Welcome to the club - which I assume is a big club, because we all lose bone density as we age (some of us just lose it faster than others). Be sure to do your research and make the decision that is best for YOU.
-2.5 is right on the line. Again, I have been over the line for 14 years, no meds, no fractures. I wanted meds but cannot tolerate them. Keith McCormick’s book is very helpful for folks who are in very early osteoporosis.
I can’t say enough about serious weight training.
My mother had osteoporosis, so I have concerns about that in my future. @VeryHappy - what kind of “serious weight training” do you do?
I’ve been working out for about 16 years. At this point, I lift 20-lb weights with one arm and, when I can go to the gym (I haven’t been in several months), I use a 40-lb barbell with two hands. One thing I see that irritates me at the gym is women using little teeny tiny weights – 2- and 3-pounders. IMO, one should start with 5-pounders and, as it becomes easier, move up from that.
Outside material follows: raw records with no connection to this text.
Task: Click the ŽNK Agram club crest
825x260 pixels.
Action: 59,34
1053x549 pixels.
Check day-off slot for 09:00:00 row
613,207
At most gyms, they will have weights in 5, 8, 10, 12, and 15 pounds. If you can capably handle one weight, try the next one up and see if you can handle it. Your bones only get stronger if they are stressed.
And, you have to do it frequently and regularly. I go every other day. It can’t be just an occasional thing. You need to take it seriously and commit. It’s a lifestyle.
I had my 2-year DEXA scan yesterday and news was not good. My bone density in my spine has actually improved slightly (but I think within the margin of error so it might not be significant - T-Score was 2.9 and now is 2.7) – but my femur scan showed bone loss that put me over the line (from a T-Score of 2.3 to 2.6). I’ll talk to my doctor later this month— but I went back to the gym today for the first time in forever. My plan after my last bone scan had been to do weight training & resistance work to build bone strength – and doing squats at home or using a resistence band is just NOT the same as the leg press at the gym. So I honestly don’t know what would have happened if I had continued my workouts through 2020.
I’m hoping my doctor doesn’t press medication now. I’m thinking I’d like to return to my exercise routine and schedule the next DEXA scan one year out, and see what the numbers show then. It is definitely concerning to see bone density declining – but I really just want to give the exercise plan a fair shake. And the Covid-isolation really messed that up.
A few years before I had osteoporosis at all, I feel on ice and fractured my spine in two places. I am unable to do weight training. So all these years of osteoporosis, I have not been able to do any weight training. I do Tai Chi which builds strength and balance. Otherwise I think my fractures prevent me from doing things that might actually cause a fracture, so are helpful paradoxically (can’t open windows either!).
Bone density scans don’t really give a yes or no answer to the state of our bones. I mean, it is a spectrum. Scores like -2.6 or -2.7 are barely over the line, and the line is kind of an artificial one in some ways anyway. Another factor is quality of bone.
I forget- did I read an article that said weight-bearing exercise actually didn’t help? I have a dim memory. I’ll try to check it out.
Fall prevention is really important.
Yea, fall prevention seems important. So your training for strength and balance would be good.